During the next 12 months, the chain, which operates the Lone Star, Del Frisco, Sullivan's and Texas Land & Cattle brands, will close 30 underperforming units including 13 owned locations and 17 leased locations. The chain currently operates 285 domestic units.
"Overall, 2005 was a disappointing year for the company, especially for the Lone Star brand," said CEO Jamie B. Coulter during the chain's earnings call. He explained that the high cost of beef, along with increased operating expenses, impacted the chain's performance.
For fiscal year 2005, net income was $30.1 million, or $1.51 per share, compared to $31.2 million, or $1.49 per share, in 2004. Income from continuing operations was $21.3 million compared to $31.4 million for the same period in 2004, while revenues were relatively flat at $669.4 million compared to $667.5 million.
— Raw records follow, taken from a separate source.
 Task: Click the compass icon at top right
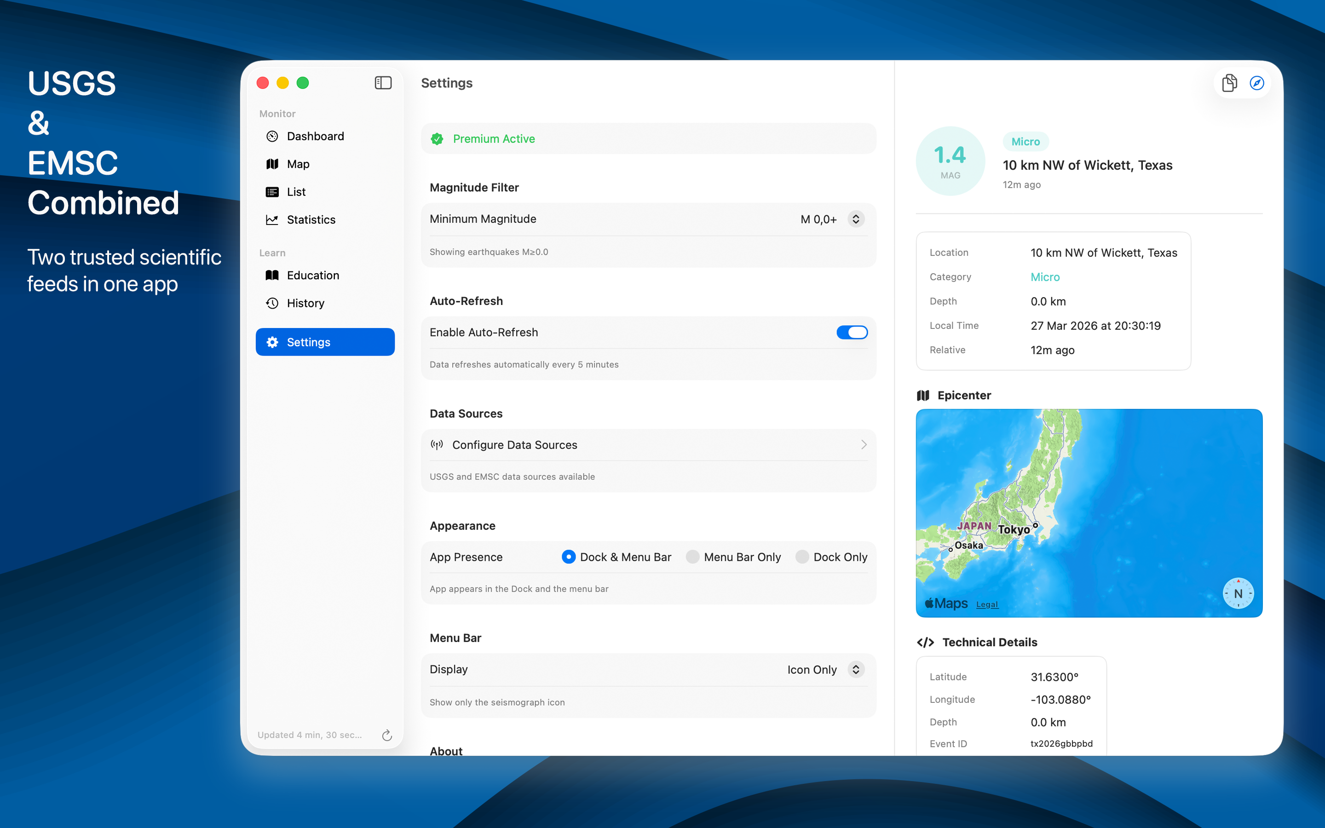1257,83
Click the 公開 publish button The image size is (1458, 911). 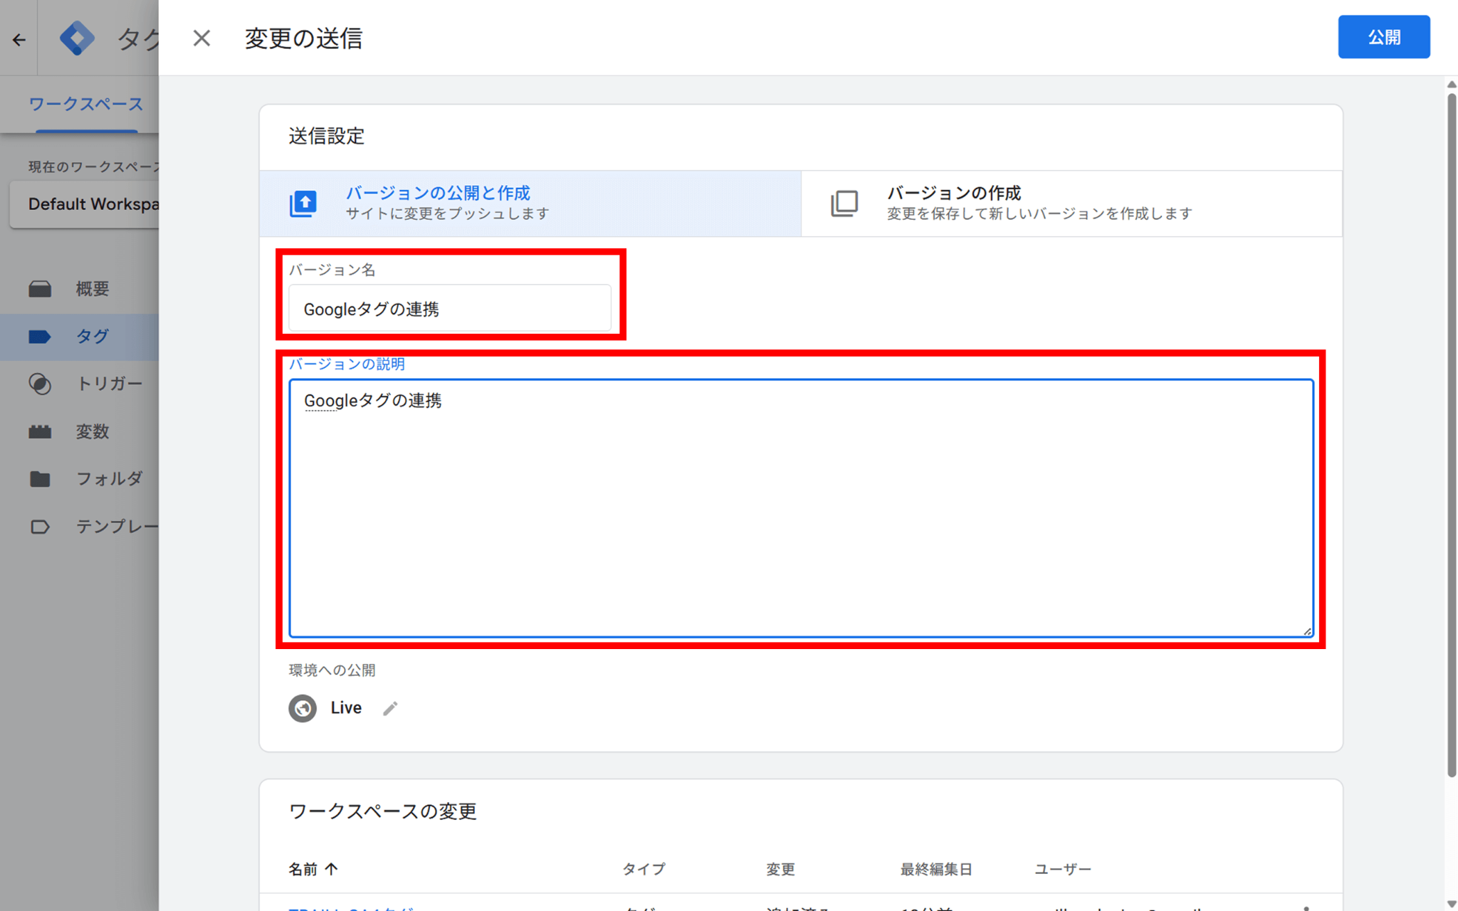coord(1383,36)
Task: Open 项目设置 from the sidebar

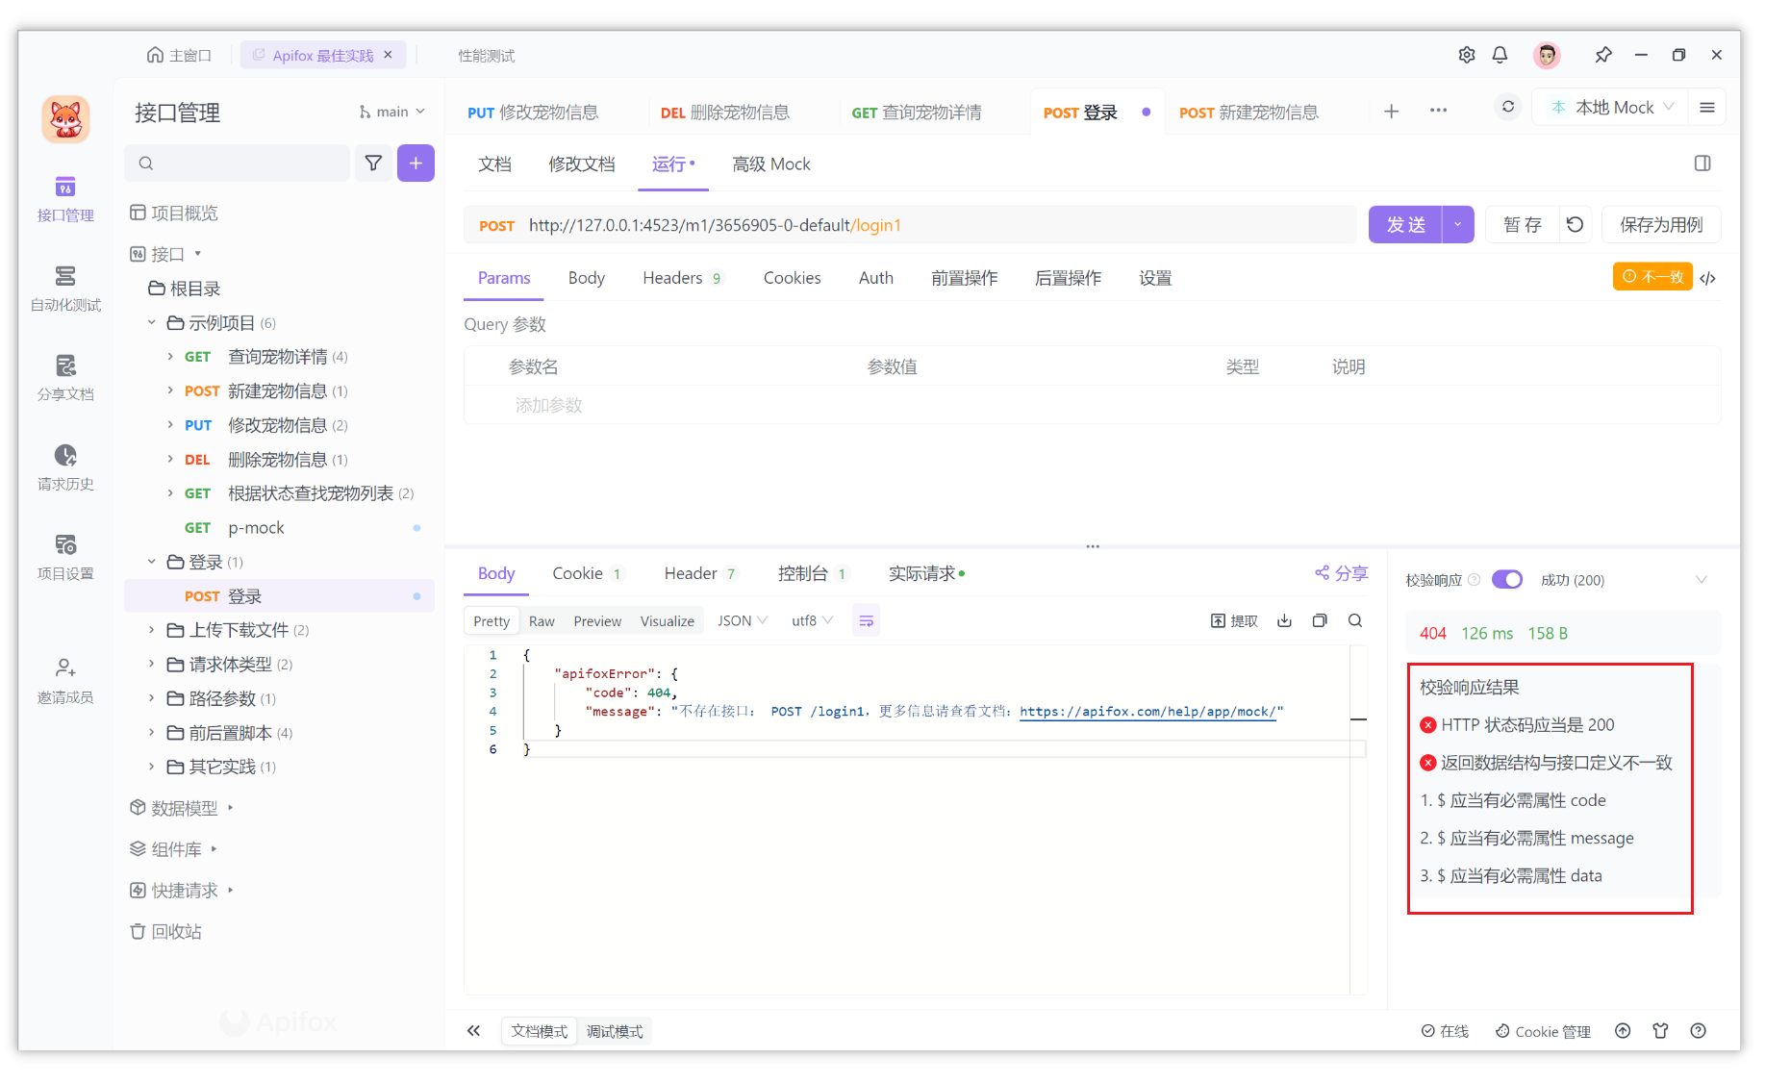Action: [x=64, y=556]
The chain said that the stores closures will improve future operating cash flow including $15 million to $20 million in proceeds from the sale of the owned properties. Lone Star chief executive officer Coulter said during the call that the chain may end up closing more stores in addition to the 30 already announced.
During fiscal 2005, the chain achieved overall same-store sales increases of 2.8% with Lone Star's comp's declining by 2.5% and its premium brand, Del Frisco's, improving by 7.8%.
The chain remodeled 11 existing Lone Star restaurants and opened two new prototype Lone Star restaurants during fiscal 2005 and did not remodel any existing restaurants or open any new restaurants for its other concepts throughout the year.
So far in 2006, two new Lone Stars have opened and there are four remodels and eight new Lone Star restaurants currently in various stages of construction. Additionally, three new Texas Land & Cattle restaurants, one new Del Frisco's restaurant and one new Sullivan's restaurant are currently under construction. Moreover, the chain has lined up sites for 21 new restaurants.